I give it a 7 out of 10, unfortunately it is the AM section that lowers the rating.
It has a builtin CD/CDR/MP3/WMA player with title text readout too.
Generally it plays pretty well, except the AM band section has a few bugs:
1) It will not scan stations above 1610 kHz! You can step to them and put them in the memories, but you cannot scan to them and have the radio find them.
2) The AM HD radio sensitivity is not so great. I don’t have a good point of reference for the other receivers available, but from my location in Cherry Hill area, WIP and WPEN played fairly well in HD (although both of these stations have serious HD EQ/processing problems), WDAS sounded great, but kept cutting in and out of HD because the signal was not strong enough (1.2 mV/m) to hold the HD in lock. WOR just barely locked up at 0.6 mV/m. The text came in well enough, but the radio rarely went to HD audio andthen only for a few seconds.
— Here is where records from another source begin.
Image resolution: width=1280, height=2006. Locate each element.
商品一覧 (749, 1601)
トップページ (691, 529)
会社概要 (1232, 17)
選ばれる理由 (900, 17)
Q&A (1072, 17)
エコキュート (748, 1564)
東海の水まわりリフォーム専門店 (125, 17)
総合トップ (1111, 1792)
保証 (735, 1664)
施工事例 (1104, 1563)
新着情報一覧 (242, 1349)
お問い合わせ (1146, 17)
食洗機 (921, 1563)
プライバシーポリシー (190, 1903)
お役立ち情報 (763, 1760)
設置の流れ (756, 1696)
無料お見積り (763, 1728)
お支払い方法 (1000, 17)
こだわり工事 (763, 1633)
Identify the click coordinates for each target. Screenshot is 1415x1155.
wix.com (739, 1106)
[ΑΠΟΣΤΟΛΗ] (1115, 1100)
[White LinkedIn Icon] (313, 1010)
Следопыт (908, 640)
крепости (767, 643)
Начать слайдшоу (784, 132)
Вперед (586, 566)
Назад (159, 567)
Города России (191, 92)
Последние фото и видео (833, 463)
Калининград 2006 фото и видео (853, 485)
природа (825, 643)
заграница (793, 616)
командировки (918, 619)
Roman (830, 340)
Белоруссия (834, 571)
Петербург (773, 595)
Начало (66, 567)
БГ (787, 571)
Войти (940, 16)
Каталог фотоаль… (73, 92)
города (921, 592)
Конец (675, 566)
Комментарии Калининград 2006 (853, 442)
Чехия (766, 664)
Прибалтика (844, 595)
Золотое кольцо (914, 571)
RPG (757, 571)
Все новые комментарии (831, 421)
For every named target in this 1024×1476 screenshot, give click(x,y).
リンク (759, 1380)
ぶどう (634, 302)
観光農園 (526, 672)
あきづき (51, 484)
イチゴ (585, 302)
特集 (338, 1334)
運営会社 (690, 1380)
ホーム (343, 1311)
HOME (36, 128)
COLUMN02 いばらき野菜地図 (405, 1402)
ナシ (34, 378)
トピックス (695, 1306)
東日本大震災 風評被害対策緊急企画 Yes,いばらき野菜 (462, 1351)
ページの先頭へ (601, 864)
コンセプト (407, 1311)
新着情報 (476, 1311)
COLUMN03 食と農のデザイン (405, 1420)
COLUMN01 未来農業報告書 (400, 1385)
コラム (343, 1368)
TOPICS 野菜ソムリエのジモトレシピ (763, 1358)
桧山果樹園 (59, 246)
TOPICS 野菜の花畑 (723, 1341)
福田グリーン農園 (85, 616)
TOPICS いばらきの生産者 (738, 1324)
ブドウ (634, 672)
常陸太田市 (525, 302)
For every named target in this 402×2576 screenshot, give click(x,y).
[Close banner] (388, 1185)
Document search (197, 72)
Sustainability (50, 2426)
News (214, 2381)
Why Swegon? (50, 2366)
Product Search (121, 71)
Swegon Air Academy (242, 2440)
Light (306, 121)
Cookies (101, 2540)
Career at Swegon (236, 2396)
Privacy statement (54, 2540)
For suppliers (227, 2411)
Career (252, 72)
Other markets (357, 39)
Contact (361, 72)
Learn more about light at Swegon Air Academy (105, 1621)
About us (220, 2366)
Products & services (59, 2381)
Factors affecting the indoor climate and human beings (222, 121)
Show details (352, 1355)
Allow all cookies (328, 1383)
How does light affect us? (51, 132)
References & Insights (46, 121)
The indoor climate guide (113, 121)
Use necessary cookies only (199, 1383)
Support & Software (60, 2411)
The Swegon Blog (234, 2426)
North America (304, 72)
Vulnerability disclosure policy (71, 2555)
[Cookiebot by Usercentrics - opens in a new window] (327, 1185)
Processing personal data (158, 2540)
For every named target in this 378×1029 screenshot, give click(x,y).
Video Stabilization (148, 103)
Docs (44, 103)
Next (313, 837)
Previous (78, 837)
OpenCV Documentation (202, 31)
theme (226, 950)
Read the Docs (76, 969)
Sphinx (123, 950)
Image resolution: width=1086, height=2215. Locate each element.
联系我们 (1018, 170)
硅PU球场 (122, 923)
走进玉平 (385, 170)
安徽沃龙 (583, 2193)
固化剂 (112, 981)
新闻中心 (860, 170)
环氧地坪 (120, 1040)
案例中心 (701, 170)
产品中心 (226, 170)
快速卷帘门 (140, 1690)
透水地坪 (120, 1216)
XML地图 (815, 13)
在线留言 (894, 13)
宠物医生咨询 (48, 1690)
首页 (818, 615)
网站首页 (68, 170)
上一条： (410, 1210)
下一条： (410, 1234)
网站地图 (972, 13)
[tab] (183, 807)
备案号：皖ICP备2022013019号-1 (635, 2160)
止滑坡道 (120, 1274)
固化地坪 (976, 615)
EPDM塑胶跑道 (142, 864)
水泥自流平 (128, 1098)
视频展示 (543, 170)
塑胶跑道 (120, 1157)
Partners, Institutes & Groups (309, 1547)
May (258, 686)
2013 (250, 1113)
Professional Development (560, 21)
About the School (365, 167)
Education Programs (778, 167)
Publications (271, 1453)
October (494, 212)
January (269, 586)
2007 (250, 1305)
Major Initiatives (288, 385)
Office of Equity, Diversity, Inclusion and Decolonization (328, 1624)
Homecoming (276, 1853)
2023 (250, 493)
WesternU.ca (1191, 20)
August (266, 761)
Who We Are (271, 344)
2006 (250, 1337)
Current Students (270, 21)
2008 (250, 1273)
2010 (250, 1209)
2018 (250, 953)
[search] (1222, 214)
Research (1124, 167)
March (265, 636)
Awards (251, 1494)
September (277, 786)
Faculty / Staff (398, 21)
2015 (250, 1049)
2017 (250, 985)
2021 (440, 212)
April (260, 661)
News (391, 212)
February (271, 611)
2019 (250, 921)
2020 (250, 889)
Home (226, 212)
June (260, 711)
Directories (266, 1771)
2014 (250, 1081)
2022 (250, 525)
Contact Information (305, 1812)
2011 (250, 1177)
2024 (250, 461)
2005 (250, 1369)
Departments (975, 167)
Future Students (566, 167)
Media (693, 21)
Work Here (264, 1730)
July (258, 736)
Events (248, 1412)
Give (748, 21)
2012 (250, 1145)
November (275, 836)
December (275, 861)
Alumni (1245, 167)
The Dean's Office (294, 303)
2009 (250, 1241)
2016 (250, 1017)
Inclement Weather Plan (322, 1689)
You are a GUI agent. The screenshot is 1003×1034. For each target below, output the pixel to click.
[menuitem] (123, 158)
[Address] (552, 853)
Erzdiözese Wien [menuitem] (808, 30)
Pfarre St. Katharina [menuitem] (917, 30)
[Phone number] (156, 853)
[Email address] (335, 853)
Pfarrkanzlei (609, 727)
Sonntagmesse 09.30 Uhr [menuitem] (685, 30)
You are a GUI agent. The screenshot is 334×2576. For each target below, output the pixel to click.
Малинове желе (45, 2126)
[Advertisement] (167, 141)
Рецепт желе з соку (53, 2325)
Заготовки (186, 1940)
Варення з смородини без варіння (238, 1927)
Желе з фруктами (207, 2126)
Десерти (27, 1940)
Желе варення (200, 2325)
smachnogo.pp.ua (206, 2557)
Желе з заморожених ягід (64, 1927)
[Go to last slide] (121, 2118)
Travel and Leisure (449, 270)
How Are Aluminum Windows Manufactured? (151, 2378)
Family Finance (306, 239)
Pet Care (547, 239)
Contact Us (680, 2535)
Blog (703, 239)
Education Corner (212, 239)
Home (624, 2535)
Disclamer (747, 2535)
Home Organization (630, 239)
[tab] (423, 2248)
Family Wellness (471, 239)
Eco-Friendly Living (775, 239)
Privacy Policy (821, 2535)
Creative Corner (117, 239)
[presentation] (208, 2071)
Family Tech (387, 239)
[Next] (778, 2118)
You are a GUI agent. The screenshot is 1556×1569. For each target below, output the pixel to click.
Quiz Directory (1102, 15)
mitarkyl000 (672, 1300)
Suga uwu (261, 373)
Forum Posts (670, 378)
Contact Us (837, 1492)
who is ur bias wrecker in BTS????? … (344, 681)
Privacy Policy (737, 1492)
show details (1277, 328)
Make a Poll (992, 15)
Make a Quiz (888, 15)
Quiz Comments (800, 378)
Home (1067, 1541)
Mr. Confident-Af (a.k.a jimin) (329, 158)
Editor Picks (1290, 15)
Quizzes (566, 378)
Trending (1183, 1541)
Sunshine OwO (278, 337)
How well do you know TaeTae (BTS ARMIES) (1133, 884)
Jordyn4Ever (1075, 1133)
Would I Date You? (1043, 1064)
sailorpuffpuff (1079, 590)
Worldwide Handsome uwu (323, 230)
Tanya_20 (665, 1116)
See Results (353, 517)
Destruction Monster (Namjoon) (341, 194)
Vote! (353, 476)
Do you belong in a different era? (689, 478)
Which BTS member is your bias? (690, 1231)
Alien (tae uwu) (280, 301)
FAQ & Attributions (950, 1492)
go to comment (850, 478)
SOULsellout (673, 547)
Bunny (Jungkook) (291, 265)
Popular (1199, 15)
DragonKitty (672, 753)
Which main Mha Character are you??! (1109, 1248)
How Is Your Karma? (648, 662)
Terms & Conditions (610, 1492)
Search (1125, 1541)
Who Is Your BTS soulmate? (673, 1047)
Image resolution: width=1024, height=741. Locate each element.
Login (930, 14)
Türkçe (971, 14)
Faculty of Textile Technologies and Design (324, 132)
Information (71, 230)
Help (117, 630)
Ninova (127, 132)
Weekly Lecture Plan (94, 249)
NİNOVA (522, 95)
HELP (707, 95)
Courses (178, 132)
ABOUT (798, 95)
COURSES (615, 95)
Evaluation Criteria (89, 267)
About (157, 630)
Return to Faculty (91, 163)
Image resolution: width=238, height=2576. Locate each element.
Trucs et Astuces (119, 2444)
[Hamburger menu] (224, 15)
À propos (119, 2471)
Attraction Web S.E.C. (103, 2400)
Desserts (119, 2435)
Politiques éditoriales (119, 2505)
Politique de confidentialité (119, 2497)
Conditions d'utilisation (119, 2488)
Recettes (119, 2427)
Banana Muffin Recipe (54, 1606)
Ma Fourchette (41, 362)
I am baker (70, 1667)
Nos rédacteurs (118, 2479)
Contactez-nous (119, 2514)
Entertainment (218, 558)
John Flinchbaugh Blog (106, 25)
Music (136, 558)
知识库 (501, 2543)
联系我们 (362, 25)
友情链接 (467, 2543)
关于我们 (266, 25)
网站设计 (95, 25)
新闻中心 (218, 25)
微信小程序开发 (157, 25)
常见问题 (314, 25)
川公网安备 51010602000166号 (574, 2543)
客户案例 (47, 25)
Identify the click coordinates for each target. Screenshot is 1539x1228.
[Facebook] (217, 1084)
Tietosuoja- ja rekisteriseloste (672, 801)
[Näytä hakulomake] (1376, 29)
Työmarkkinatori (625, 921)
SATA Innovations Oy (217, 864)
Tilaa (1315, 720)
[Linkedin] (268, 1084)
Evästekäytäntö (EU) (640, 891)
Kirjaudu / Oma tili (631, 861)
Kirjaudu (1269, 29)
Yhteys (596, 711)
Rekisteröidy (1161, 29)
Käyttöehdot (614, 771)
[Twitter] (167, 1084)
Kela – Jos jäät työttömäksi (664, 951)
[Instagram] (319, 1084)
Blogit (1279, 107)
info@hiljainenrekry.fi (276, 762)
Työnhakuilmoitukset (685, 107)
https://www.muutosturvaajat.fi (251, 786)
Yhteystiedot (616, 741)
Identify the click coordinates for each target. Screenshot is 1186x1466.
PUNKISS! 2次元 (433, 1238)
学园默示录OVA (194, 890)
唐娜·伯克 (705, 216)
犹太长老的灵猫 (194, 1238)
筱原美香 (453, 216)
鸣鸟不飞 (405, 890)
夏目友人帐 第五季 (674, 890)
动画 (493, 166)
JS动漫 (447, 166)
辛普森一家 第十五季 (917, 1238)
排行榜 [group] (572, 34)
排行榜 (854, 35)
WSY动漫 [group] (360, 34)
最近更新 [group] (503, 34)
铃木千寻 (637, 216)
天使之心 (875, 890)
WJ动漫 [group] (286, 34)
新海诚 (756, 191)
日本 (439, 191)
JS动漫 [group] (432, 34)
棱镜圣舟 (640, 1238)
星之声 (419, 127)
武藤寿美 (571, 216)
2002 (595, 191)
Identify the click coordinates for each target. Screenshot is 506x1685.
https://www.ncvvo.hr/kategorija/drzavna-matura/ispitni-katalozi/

3) The AM HD switching is JARRING. When listening to WPEN in analog and then have the digital switch in, it was most annoying. It almost sounded like the station was changed, even though the program was the same. As I mentioned before, the EQ and processing is so different betweeen the HD feed and the analog that it was nasty. There should be a fade in delay of 1 sec or so, not a hard switch. I know that when the signal unlocks there needs to be a hard switch.
4) If you select an HD-2 channel on FM and turn the car off, the radio comes back with the HD-1 channel. Similarly if you set a button for an HD-2 station, it actually gets set for the HD-1 channel.
The FM section played nicely with clean HD signals, and it was fun to sample the HD2 channels.
Audio quality was fine, as far as I could tell on my Jeep stock speakers, unless there is an equalization mismatch between the AM analog and digital signal paths.